START RECORDS SHOWN

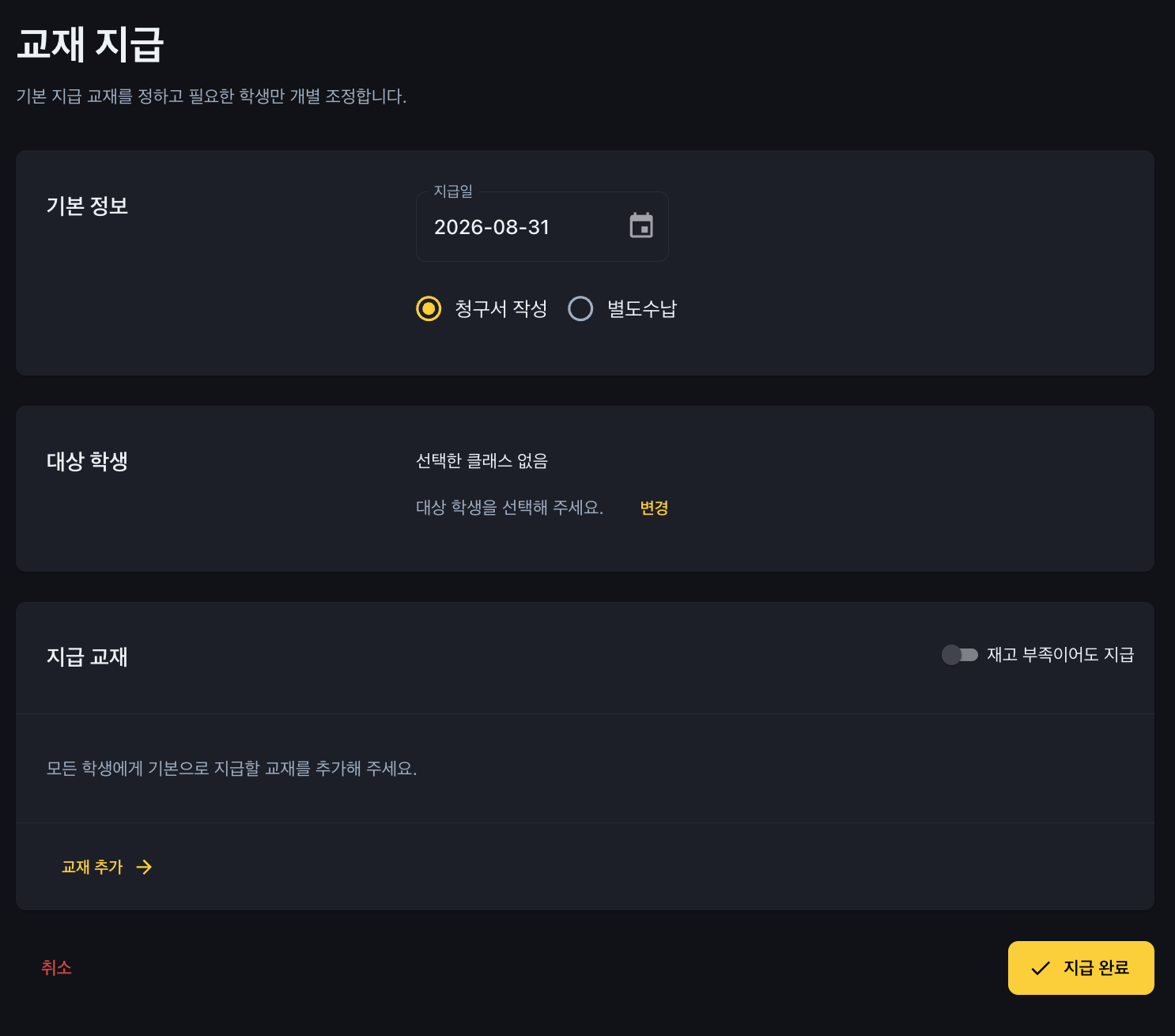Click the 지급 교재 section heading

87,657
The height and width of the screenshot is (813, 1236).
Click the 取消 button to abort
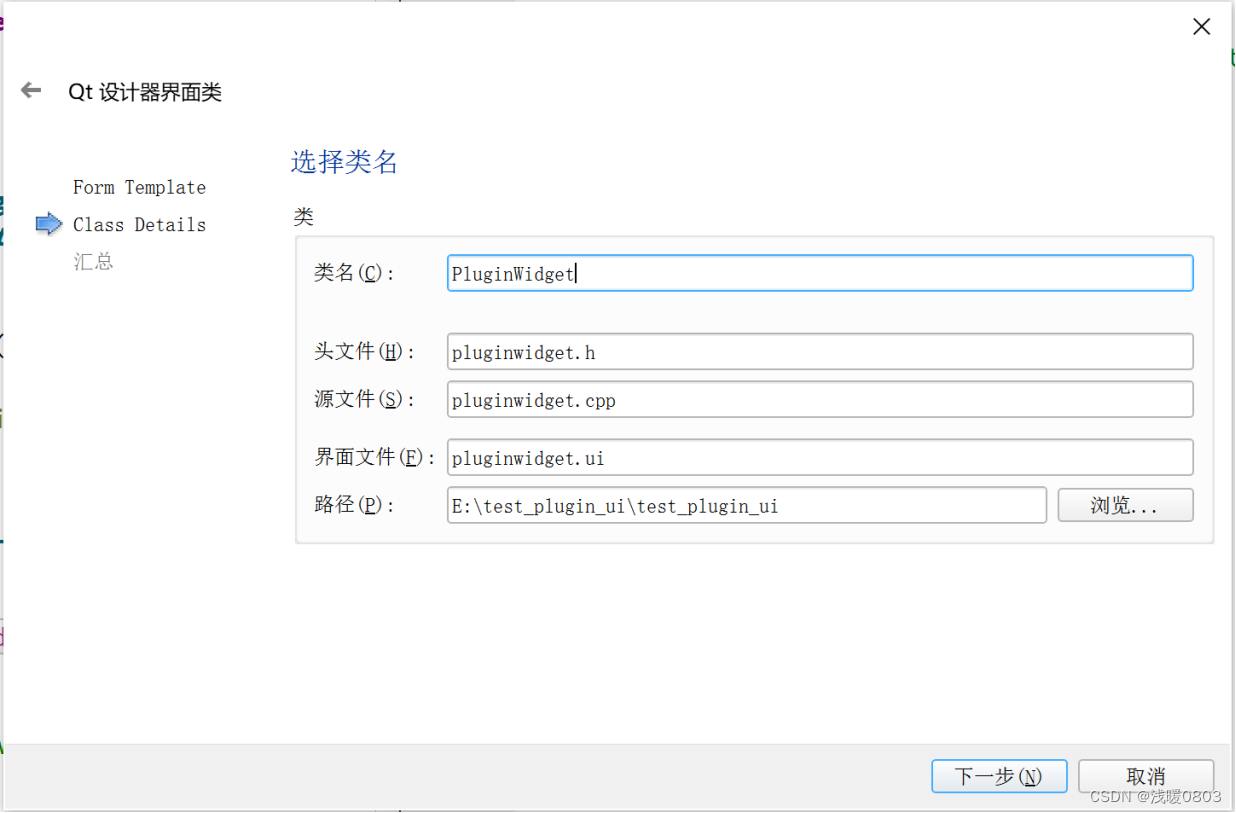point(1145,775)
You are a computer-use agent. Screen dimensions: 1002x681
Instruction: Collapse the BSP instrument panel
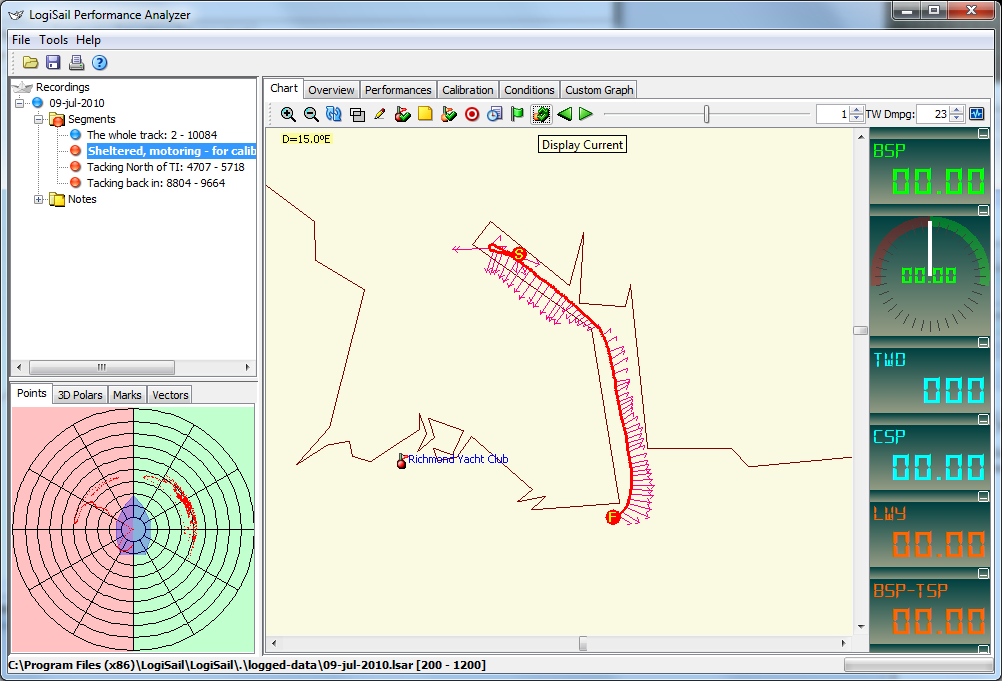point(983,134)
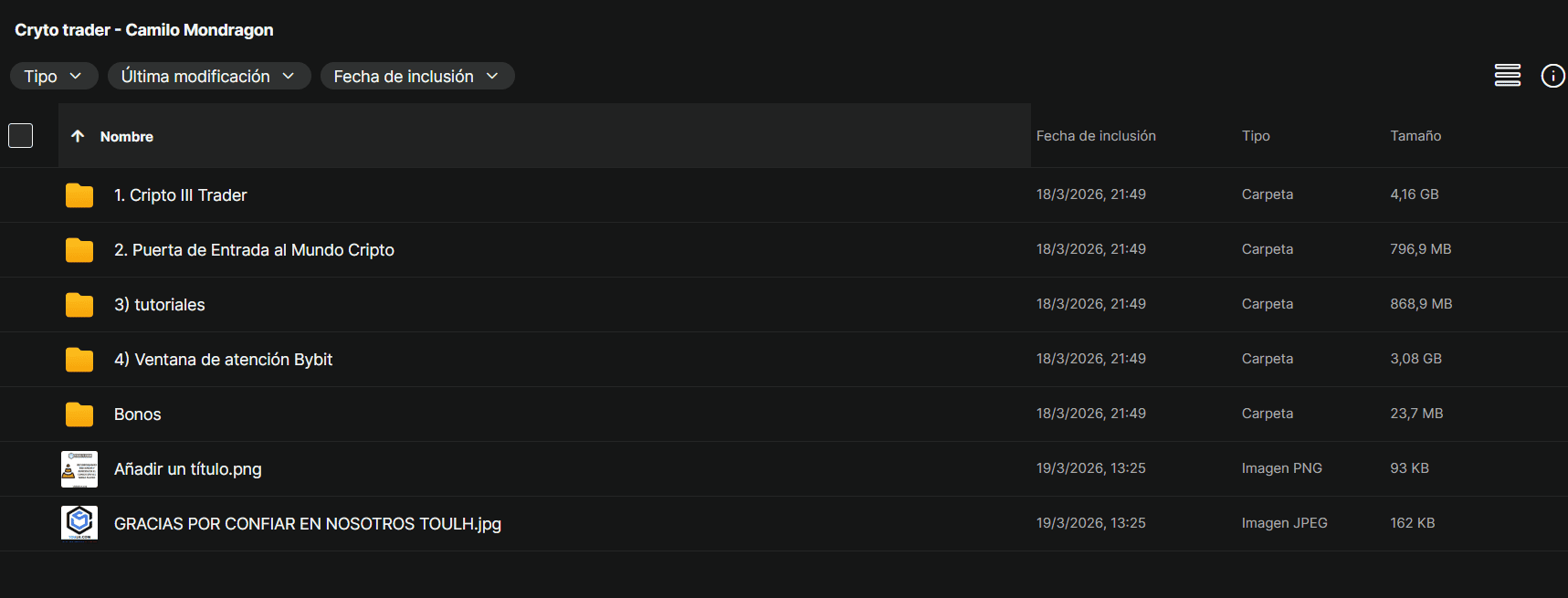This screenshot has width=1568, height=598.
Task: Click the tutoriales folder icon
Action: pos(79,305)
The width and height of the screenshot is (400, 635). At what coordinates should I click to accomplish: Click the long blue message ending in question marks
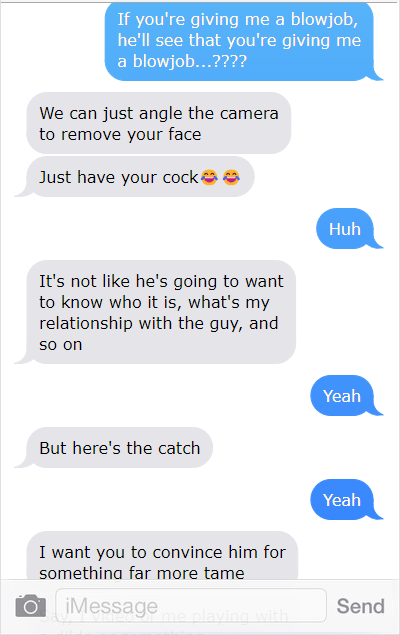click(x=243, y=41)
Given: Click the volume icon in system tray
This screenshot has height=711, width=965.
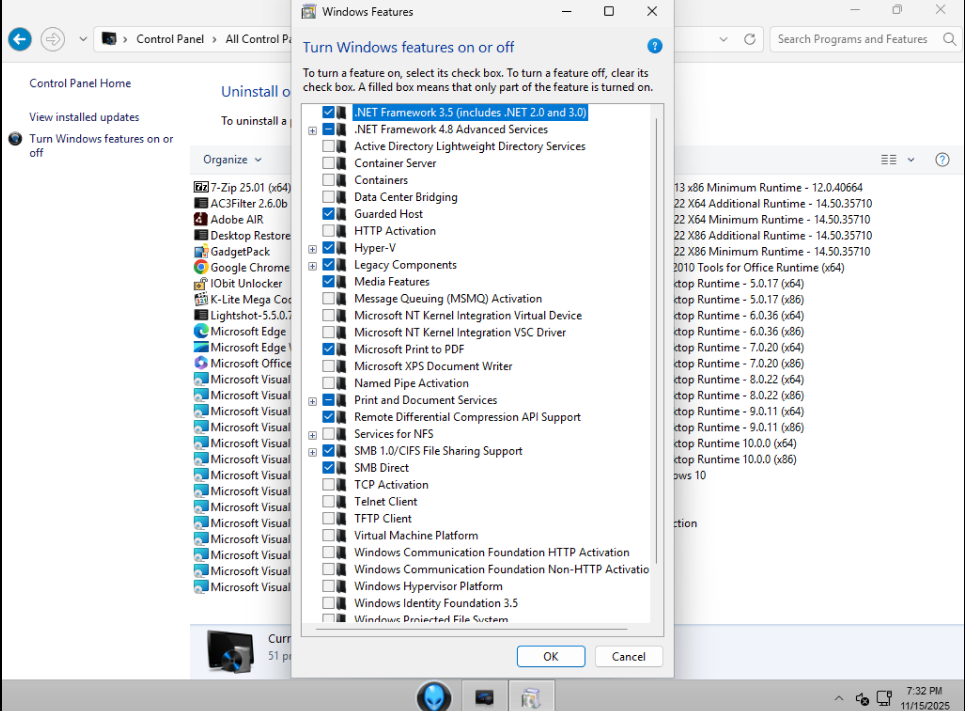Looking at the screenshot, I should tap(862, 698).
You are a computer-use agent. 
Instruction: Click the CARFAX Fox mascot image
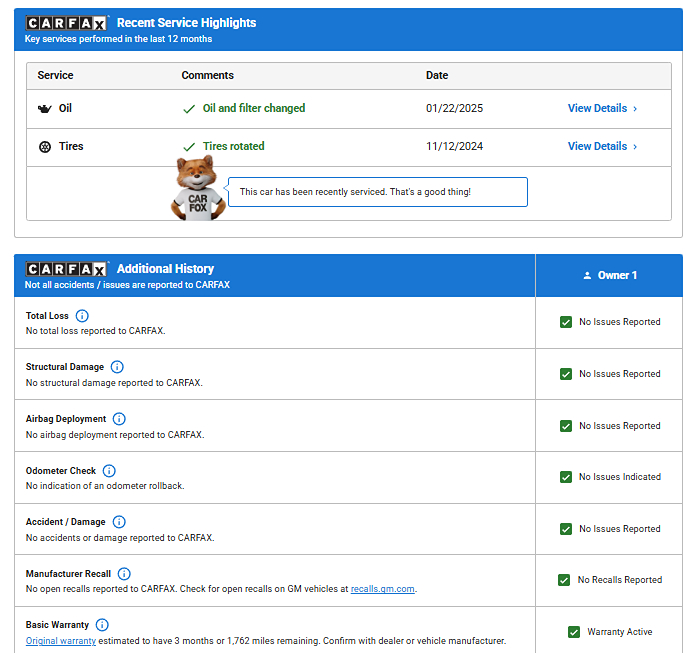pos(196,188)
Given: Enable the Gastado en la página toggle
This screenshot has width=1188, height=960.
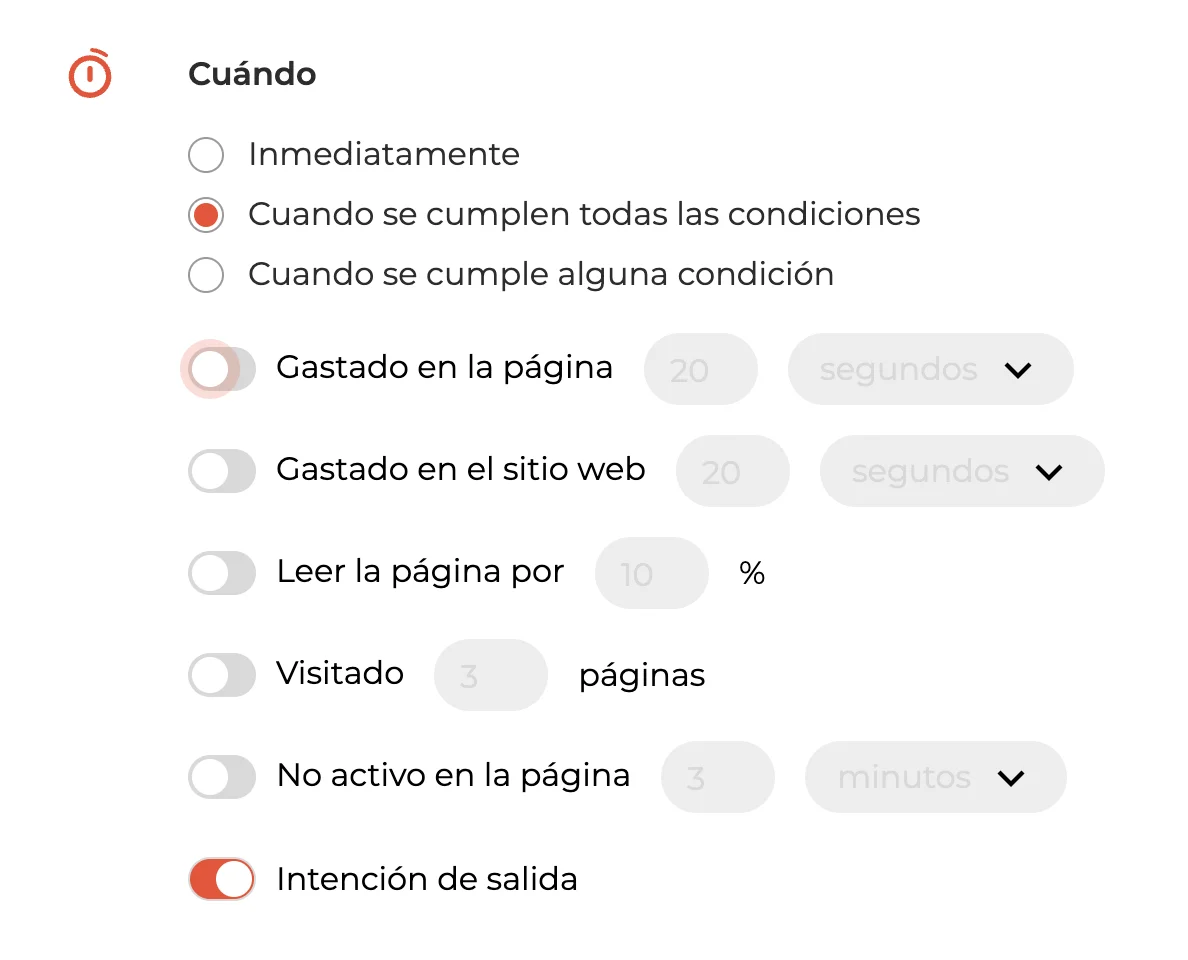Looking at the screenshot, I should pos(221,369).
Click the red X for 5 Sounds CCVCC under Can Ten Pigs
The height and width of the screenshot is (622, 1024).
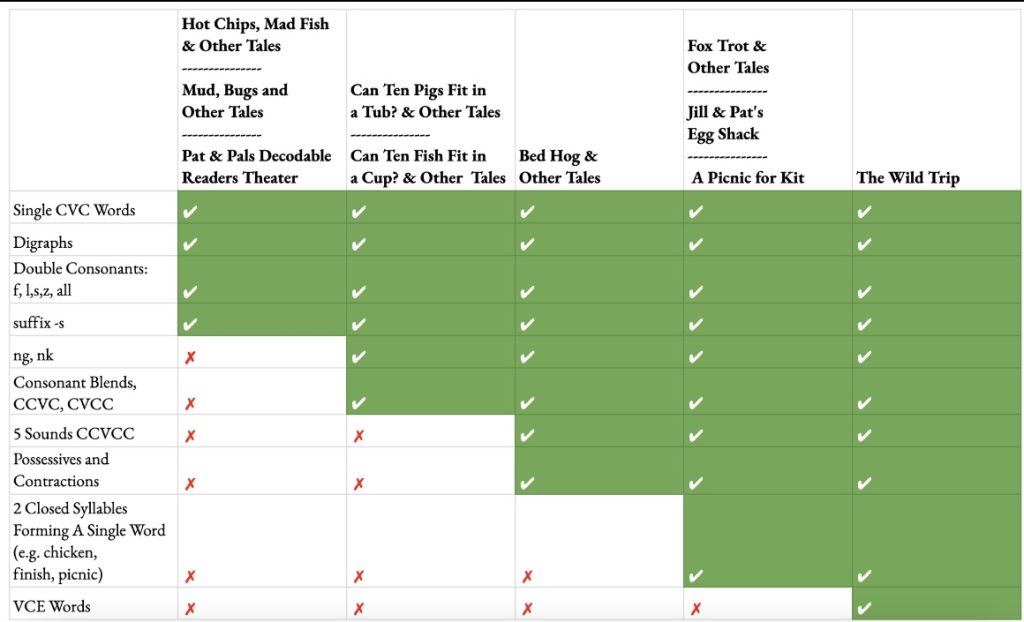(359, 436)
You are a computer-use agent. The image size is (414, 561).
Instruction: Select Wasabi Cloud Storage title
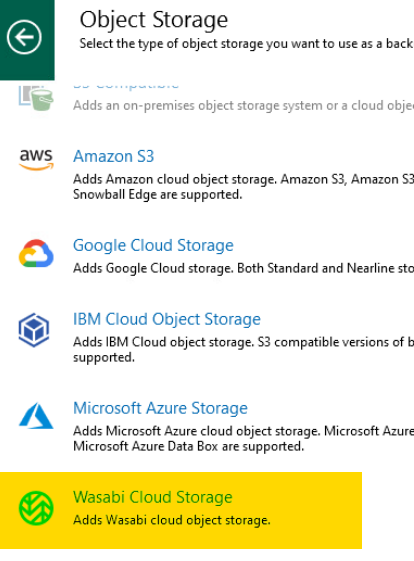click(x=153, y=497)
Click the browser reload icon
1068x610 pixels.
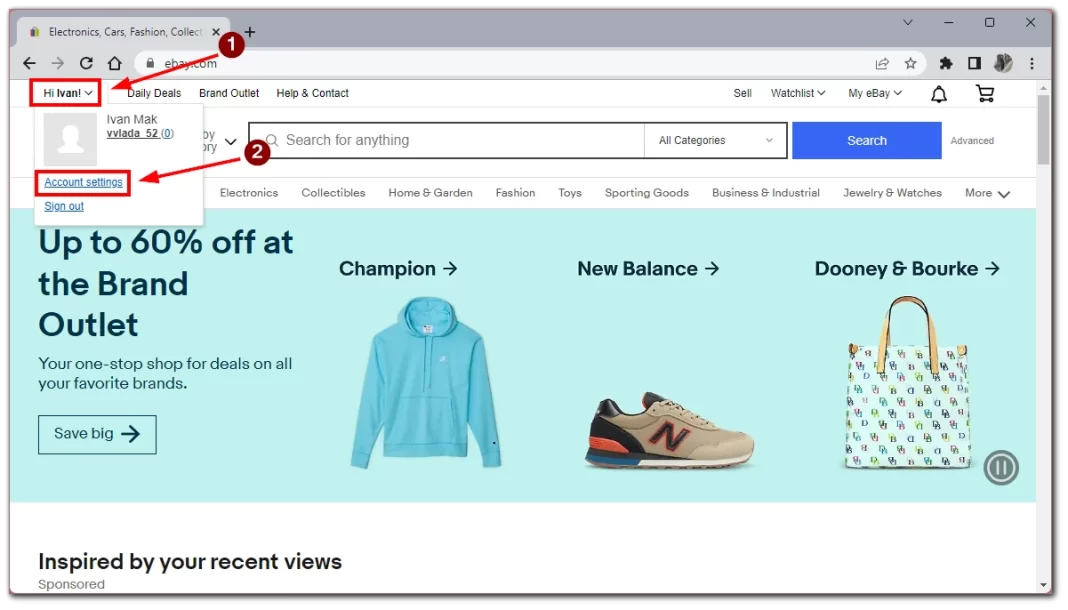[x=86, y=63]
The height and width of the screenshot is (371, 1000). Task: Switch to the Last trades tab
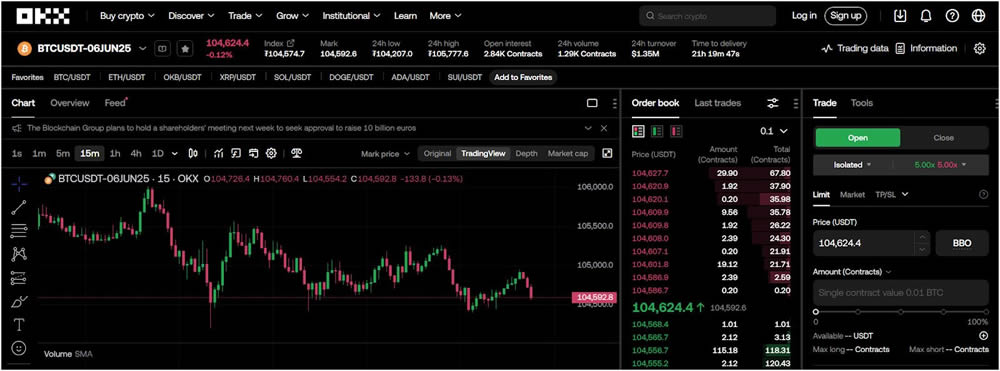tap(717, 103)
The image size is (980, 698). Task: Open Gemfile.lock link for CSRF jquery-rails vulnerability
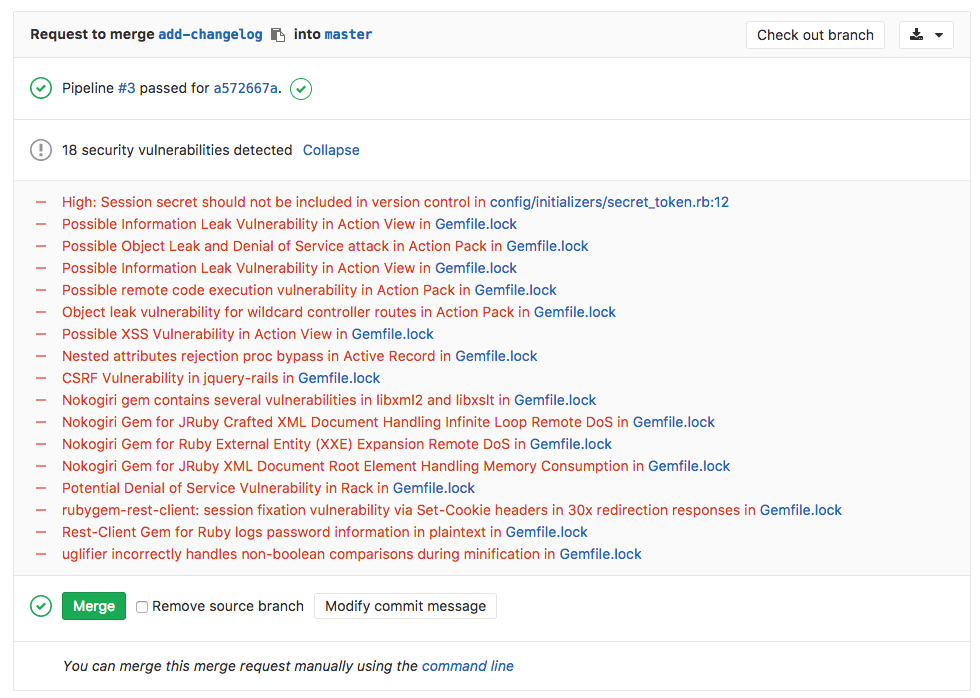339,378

END RECORDS SHOWN

• TASK TO COMPLETE
Give again, word for word, the line that contains "Given: Click the volume icon in system tray" and every line after it through the end of the entries; omit the pictures.

• SOLUTION
Given: Click the volume icon in system tray
This screenshot has height=711, width=965.
Looking at the screenshot, I should tap(862, 698).
You are a computer-use agent. 
Instruction: Click the CARFAX Fox mascot image
pos(196,188)
Given: Enable the Gastado en la página toggle
This screenshot has width=1188, height=960.
Looking at the screenshot, I should pos(221,369).
Click the red X for 5 Sounds CCVCC under Can Ten Pigs
The height and width of the screenshot is (622, 1024).
(359, 436)
You are a computer-use agent. The image size is (414, 561).
Instruction: Select Wasabi Cloud Storage title
click(x=153, y=497)
Click the browser reload icon
1068x610 pixels.
[x=86, y=63]
The height and width of the screenshot is (371, 1000). Task: Switch to the Last trades tab
tap(717, 103)
The image size is (980, 698). Task: Open Gemfile.lock link for CSRF jquery-rails vulnerability
339,378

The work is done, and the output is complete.